"""

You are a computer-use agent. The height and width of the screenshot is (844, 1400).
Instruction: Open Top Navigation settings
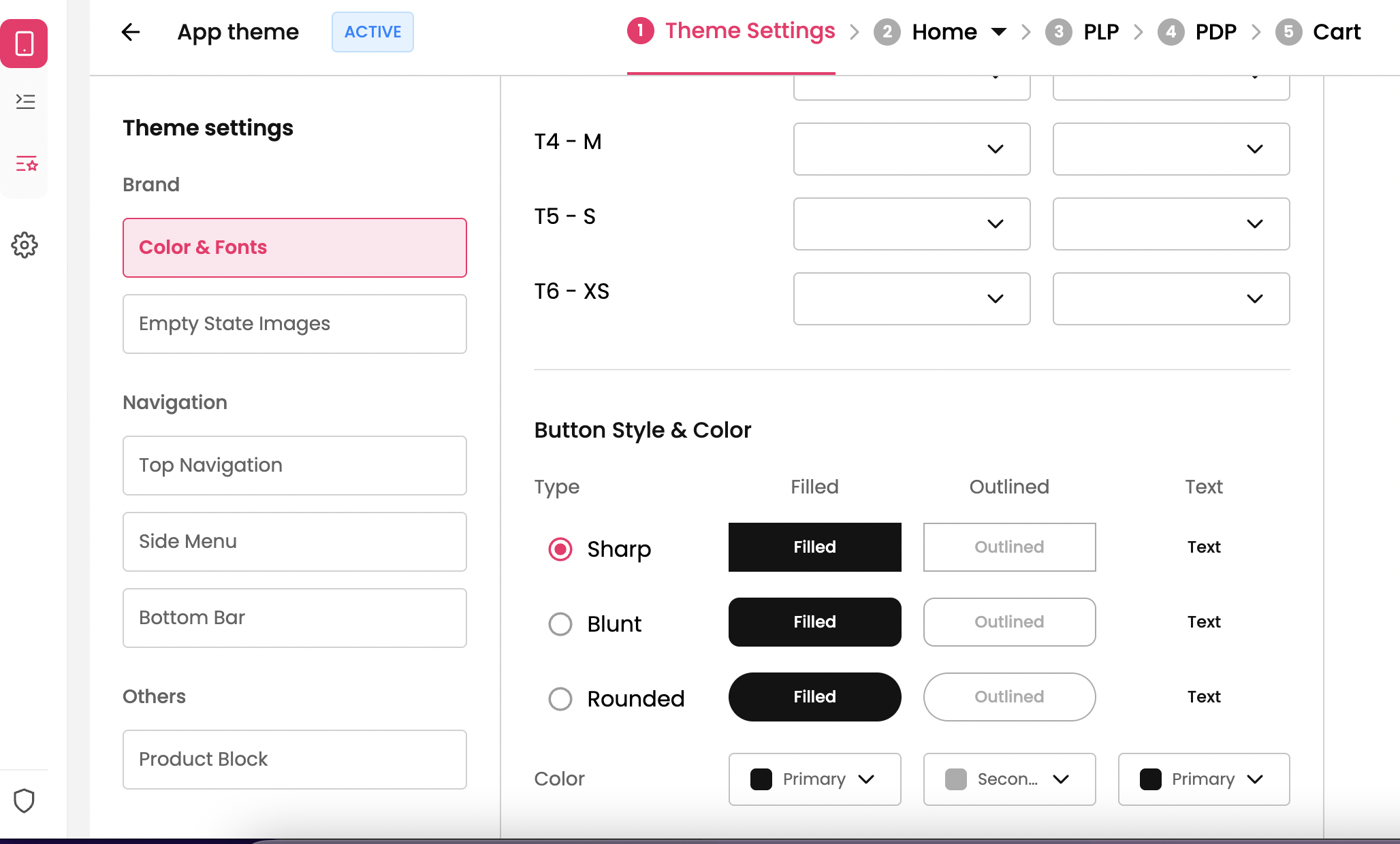pos(294,466)
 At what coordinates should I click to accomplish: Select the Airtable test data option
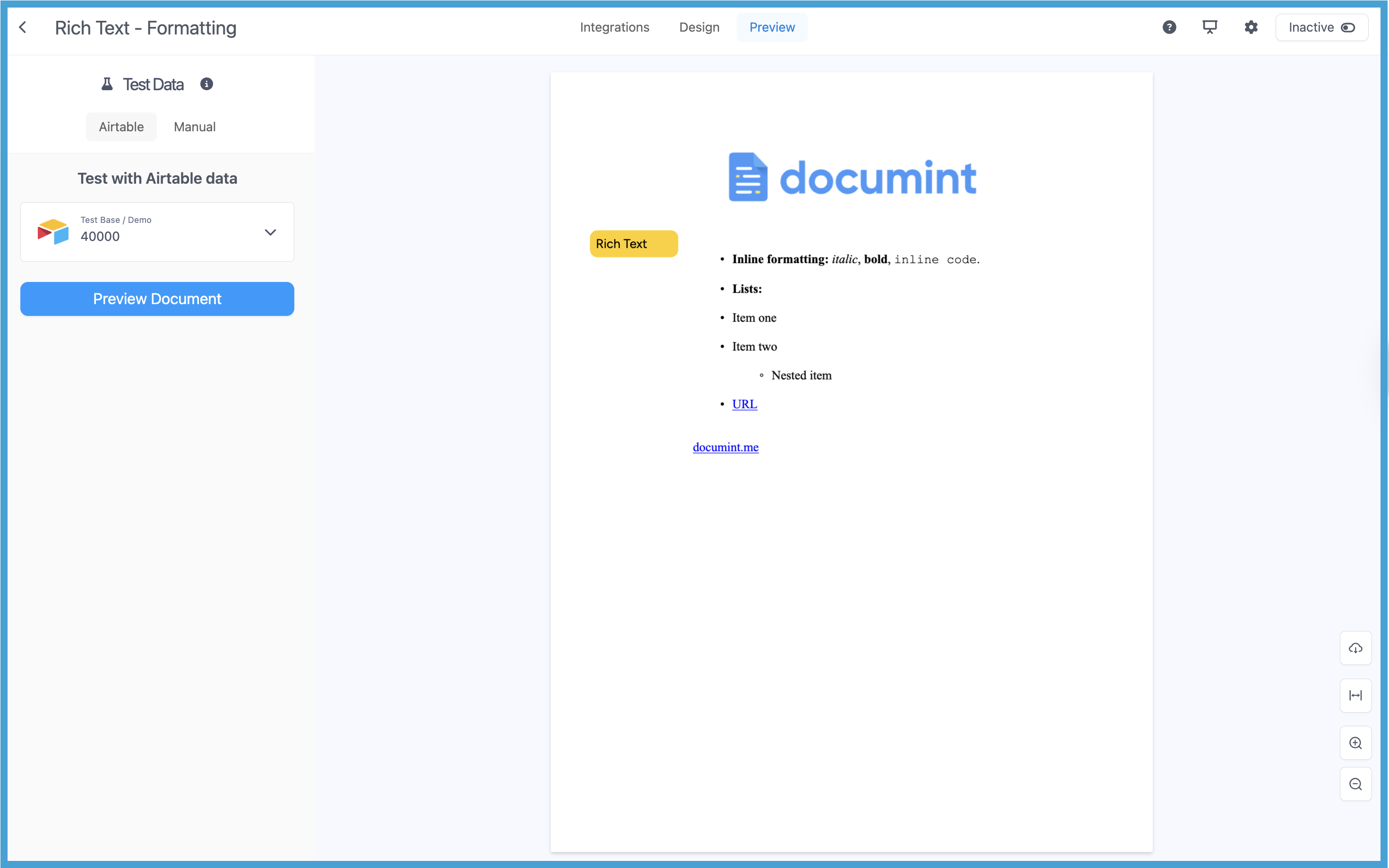(x=121, y=127)
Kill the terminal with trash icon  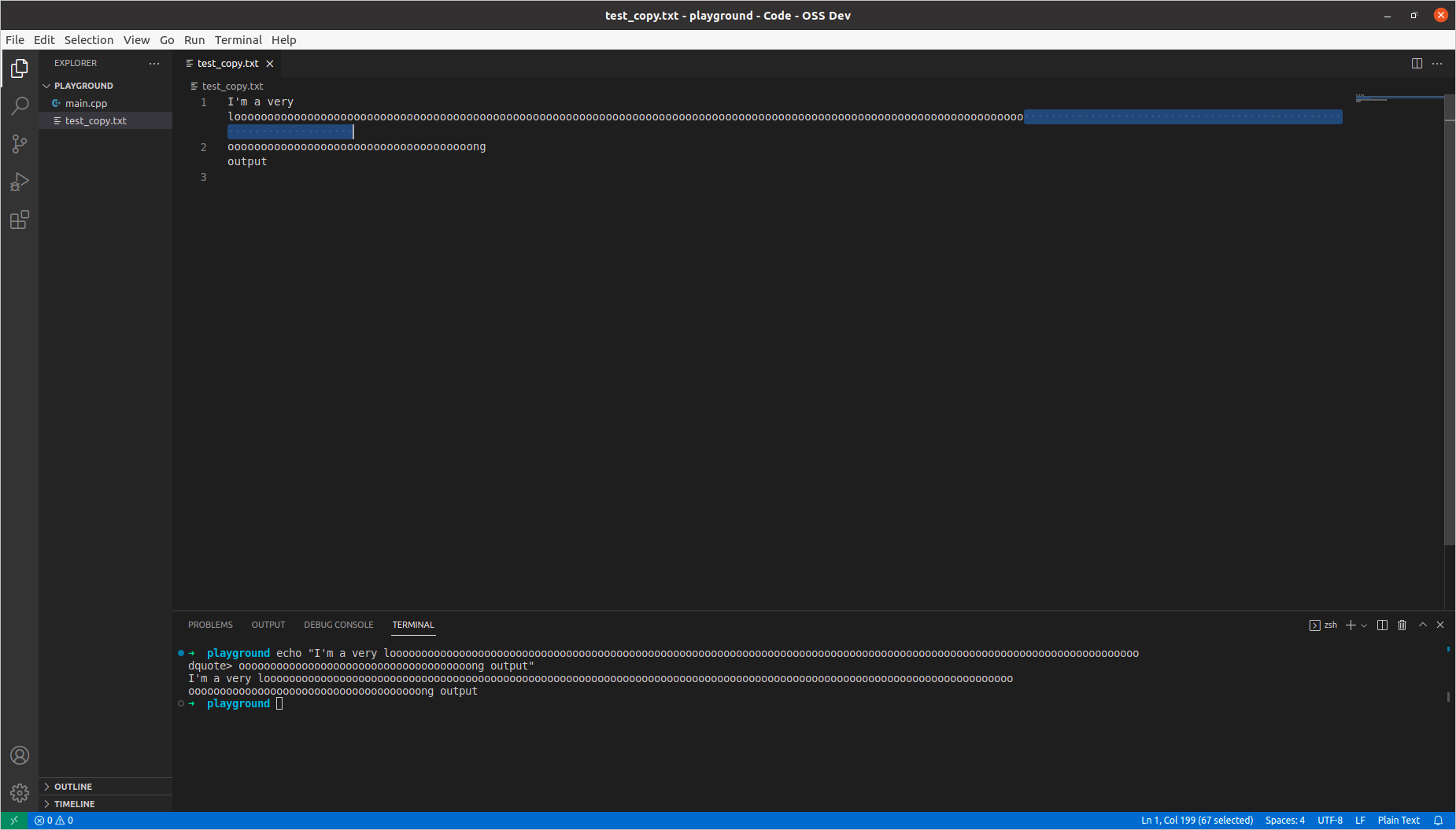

"""

Although the records above include pictures, the copy must contain only their exact text.

• [SOLVED EXERCISE]:
You are a computer-use agent. The height and width of the screenshot is (844, 1400).
Instruction: Open Top Navigation settings
pos(294,466)
 At what coordinates should I click to accomplish: Select the Airtable test data option
(x=121, y=127)
Kill the terminal with trash icon  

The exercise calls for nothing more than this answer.